▸ TEXTO DE LEITURA
No início de maio, o governo dos Estados Unidos manifestou-se a favor de uma suspensão global das patentes para as vacinas contra o novo coronavírus. Especialistas e lideranças nacionais expressaram esperanças de que a medida possa expandir os estoques globais, num momento em que uma segunda devastadora onda de covid-19 varre a Índia, intensificando os apelos pela redução da lacuna entre países ricos e pobres.

Outros, no entanto, mostram cautela e até ceticismo – entre eles, a chefe de governo da Alemanha, Angela Merkel. Em entrevista à DW, o virólogo Wolfgang Preiser, da Universidade de Stellenbosch, na África do Sul, admite ver pouco espaço para otimismo no curto prazo, sobretudo para as nações em desenvolvimento.

"Mesmo os Estados Unidos fecharam centros de produção depois que centenas de milhares de doses foram arruinadas. Então, os desafios são enormes.[...] No médio a longo prazo, porém, espero que seja possível. E se for aplicável para além da covid-19, pode ser que faça uma diferença."

DW: Em sua opinião, uma suspensão das patentes sobre as vacinas de covid-19 terá impacto sobre a distribuição das doses nos países africanos?

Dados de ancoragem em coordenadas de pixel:
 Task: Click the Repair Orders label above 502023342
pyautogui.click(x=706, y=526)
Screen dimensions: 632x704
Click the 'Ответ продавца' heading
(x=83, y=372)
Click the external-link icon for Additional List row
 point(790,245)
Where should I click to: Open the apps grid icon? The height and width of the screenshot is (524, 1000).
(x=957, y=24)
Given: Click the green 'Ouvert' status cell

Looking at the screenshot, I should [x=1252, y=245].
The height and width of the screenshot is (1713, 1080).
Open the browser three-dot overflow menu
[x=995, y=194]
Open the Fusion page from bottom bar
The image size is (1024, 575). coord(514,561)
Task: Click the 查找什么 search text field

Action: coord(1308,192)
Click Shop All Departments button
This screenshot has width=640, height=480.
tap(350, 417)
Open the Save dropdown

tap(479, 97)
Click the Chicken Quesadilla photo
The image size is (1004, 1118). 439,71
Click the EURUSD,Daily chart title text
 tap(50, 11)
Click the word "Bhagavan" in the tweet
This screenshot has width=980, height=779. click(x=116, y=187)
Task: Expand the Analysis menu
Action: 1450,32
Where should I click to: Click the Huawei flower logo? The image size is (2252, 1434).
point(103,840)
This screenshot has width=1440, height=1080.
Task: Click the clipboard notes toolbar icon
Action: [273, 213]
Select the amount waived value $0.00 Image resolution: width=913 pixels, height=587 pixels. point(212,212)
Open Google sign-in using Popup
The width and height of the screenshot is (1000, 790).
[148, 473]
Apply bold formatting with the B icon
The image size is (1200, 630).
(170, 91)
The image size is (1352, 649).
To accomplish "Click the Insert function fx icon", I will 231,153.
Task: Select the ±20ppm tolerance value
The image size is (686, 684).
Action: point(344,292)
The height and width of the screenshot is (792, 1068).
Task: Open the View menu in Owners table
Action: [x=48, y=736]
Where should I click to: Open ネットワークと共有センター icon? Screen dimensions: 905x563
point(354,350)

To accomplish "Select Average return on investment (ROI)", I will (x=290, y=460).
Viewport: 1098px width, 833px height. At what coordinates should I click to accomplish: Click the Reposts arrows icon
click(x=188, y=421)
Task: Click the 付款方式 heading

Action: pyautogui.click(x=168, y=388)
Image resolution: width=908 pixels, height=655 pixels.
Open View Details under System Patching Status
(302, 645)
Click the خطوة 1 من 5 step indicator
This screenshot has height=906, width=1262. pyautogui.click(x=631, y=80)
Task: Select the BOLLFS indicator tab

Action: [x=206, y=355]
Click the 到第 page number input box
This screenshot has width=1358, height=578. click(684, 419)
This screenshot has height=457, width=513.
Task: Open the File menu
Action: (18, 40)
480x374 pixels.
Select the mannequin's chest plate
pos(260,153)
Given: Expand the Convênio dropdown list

▸ ENUNCIADO DO EXERCÍCIO
Reproduza, sem alterações, o trecho do texto sobre a suspensão das patentes das vacinas que começa nas palavras "No início de" e termina logo após "ricos e pobres.".

▸ RESPOSTA DO EXERCÍCIO
No início de maio, o governo dos Estados Unidos manifestou-se a favor de uma suspensão global das patentes para as vacinas contra o novo coronavírus. Especialistas e lideranças nacionais expressaram esperanças de que a medida possa expandir os estoques globais, num momento em que uma segunda devastadora onda de covid-19 varre a Índia, intensificando os apelos pela redução da lacuna entre países ricos e pobres.